Liste non exhaustive, mais significative d’un climat toxique dans un pays où la logique clanique et les petits intérêts personnels prennent souvent le pas sur le bien-être collectif. La menace d’un Grexit – l’exclusion de la sélection et des clubs grecs de toutes compétitions – agit comme un serpent de mer, et les instances internationales avaient décidé la mise en place d’un comité de normalisation du football grec en octobre 2016. Sans succès. Cinq ans plus tard, la mission FIFA/UEFA a quitté le pays sans parvenir à mettre un terme aux luttes d’influence où chaque acteur est sommé de choisir un camp et où les alliances varient selon la réalité du moment. Zagorákis devra donc réussir à pacifier le milieu et à unir autour de lui, pour refaire du football grec un terrain de jeu ambitieux et attractif. Il devra également redonner du lustre à une sélection tombée à la 53e place au classement FIFA (derrière l’Irlande du Nord, l’Iran ou encore la Jamaïque), absente des grandes compétitions internationales depuis 2014 et qui a usé six sélectionneurs ces six dernières années.
Les mille travaux de « Theó »
Zagorákis porte cependant un espoir niché dans les souvenirs d’un été mythique, où le « bateau pirate » grec fendait la mer portugaise dans une odyssée jamais égalée.

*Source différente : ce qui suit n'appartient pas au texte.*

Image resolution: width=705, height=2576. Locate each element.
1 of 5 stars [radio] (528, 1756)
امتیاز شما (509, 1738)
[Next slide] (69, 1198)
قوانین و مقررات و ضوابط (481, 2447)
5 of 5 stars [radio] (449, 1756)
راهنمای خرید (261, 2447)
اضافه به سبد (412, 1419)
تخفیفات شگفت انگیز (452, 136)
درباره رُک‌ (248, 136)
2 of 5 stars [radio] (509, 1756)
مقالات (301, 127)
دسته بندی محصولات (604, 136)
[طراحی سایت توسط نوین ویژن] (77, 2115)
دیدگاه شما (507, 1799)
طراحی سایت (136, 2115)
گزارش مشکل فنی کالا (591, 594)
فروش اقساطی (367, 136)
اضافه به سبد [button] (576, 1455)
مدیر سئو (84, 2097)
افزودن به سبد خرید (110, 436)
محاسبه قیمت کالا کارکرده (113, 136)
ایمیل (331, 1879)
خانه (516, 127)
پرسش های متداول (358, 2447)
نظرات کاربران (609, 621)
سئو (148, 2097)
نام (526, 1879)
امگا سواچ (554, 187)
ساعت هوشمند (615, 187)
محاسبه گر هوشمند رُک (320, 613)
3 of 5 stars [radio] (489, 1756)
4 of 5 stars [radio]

Capitaine de la sélection victorieuse de l’Euro 2004 et meilleur joueur du tournoi, « Theó » est entré dans la légende en soulevant le plus beau trophée du football grec dans le ciel de Lisbonne. Le point d’orgue d’une carrière sans faste, mais honorable et commencée au FC Kavala puis terminée au PAOK (son club de cœur). Il aura également porté les couleurs de Leicester, de l’AEK Athènes et de Bologne. Toujours attiré par les responsabilités, Zagorákis embrasse ensuite une carrière de dirigeant dès sa retraite sportive actée en 2007. Il devient la même année président du PAOK, fonction qu’il occupera à deux reprises (de 2007 à 2009, puis de 2010 à 2012) jusqu’à sa démission provoquée par un conflit avec les supporters du club. Il profite alors de sa notoriété pour intégrer le parti conservateur de la Nouvelle Démocratie et devient député européen en mai 2014, avant d’être réélu pour un second mandat en 2019.
Mais les remous du foot grec n’étant jamais loin, il entre en conflit avec le gouvernement de sa propre majorité à l’hiver 2020 (sur fond de bataille juridique entre le PAOK et l’Olympiakos) et se retrouve exclu de son parti. S’opposant publiquement à la menace de relégation de son club de cœur dans le cadre d’une enquête pour propriété multiple, pratique interdite dont était accusé le président du PAOK, Theódoros Zagorákis se retrouve en première ligne des conflits de clubs. Désormais à la tête de la Fédération, saura-t-il s’élever au-dessus de la mêlée et faire passer l’intérêt collectif avant celui d’un club ? Dans sa mission, l’homme aux 120 sélections ne pourra pas compter sur ses anciens coéquipiers de l’Ethnikí. Charistéas, Kafés, Seïtarídis et Papadópoulos, pourtant auréolés d’expériences internationales et d’un passé d’anciens joueurs professionnels, ont en effet échoué à se faire élire au comité exécutif de la Fédération. Comme un indice sur les possibilités d’un profond changement au sein des instances nationales, et une preuve que la véritable renaissance du football grec pourrait attendre encore un peu.